┤Anthologie des racines carrées: épisode 1├ by Ghazel

maree noire 20 (1)
Curated by Azad Asifovich
 

Opening 03.11.16 > 18.00 h 

Show 04.11.16 > 13.11.16

 ┤Anthologie des racines carrées: épisode 1├ 

Press Release

 Née en 1966 en Iran, Ghazel travaille entre Paris et Téhéran. Son œuvre est polymorphe : la vidéo, la performance, le dessin, l’installation sont des médiums à travers lesquels elle effectue son  » acte de résistance  » *

 Les termes clefs de son travail sont déracinement, appartenance et déplacement. A propos du dernier elle dit d’ailleurs: « Jusqu’à très récemment, je me décrivais comme une nomade. Une nomade hybride. Une iranienne hybride et nomade. Maintenant, je pense que le terme “être en transit” me va mieux. Je suis constamment en transit. Même là-bas «  **

 

 Le travail de Ghazel est autobiographique et ses références sont très personnelles. La réalité d’elle-même est présentée dans son oeuvre de façon bien lisible. Originaire d’Iran, son pays, son enracinement, colorent de manière profonde la grammaire de son œuvre.

 

 Selon le dictionnaire Littré, la racine est « la partie inférieure d’un végétal plongée le plus ordinairement dans la terre, qui croît toujours en sens contraire de la tige, et sert tant à fixer la plante au sol qu’à pomper sa nourriture ». Ghazel incarne en quelque sorte le végétal. Ses racines iraniennes et ses déracinements l’ont construite. Ne dit-on pas ‘le fruit de sa réflexion’ ? Mais ce fruit peut avoir un goût amer.  » Je veux parler ici de noir ; d’une manière noire, dont mes yeux voient tout  » dit Javad dans la préface de son poème Incertain*** 

  » Le noir amer  » qui transparait dans les dessins de Ghazel.

 

 Pour le premier épisode de son intervention à la galerie Nivet Carzon, elle montre deux séries d’œuvres : Marée Noire et Black Hole.

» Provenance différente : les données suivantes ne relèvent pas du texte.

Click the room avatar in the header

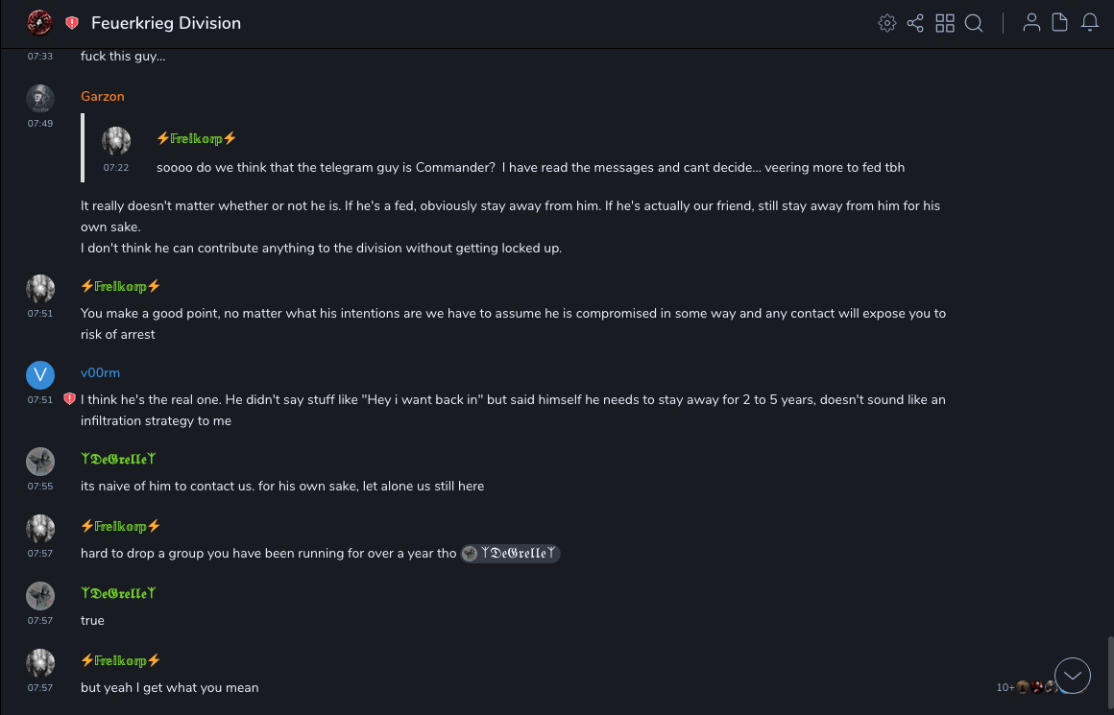(39, 22)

 Les dessins de la série Marée Noire sont des métaphores sur des questions géopolitiques liées au pétrole, à la guerre et à la corruption ; ils symbolisent les pouvoirs et les conflits sur notre planète. Le choix des cartes géographiques achetées depuis 2010 en Iran, crée une strate supplémentaire, une couleur locale et un retour évident à la langue maternelle. Ghazel laisse les noms des océans sur les œuvres, comme si seuls ces noms étaient légitimes sur une carte du monde. 

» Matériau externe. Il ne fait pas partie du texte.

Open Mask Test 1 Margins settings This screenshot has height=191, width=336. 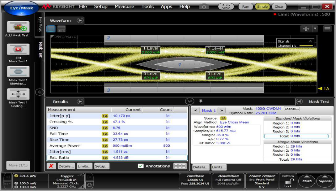pos(18,72)
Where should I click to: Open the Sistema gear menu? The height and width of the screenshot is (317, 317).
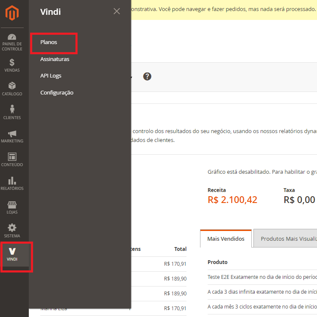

Black Hole est une série de vidéos de performances, où l’artiste dessine à la craie des histoires sur un tableau noir. L’intitulé de cette œuvre fait référence à la surface noire qui voit naître et mourir les dessins, effacés à la fin de chaque performance. Ainsi le tableau absorbe-t-il les histoires comme un « trou noir ».

Ghazel résiste.

 Par Azad Asifovich et Gavriella Abekasis 

*« Qu’est-ce que l’acte de création ? » par Gilles Deleuze / Conférence donnée le 17 mai 1987, dans le cadre des mardis de la fondation Femis.

** « Performances clandestines » par Ghazel dans le cadre de Vidéo et Après, le 19 janvier 2015 au Centre Pompidou.

*** « Je ne vois pas » par Javad Hakimli / Bakou, 1974, édition Yalanchi.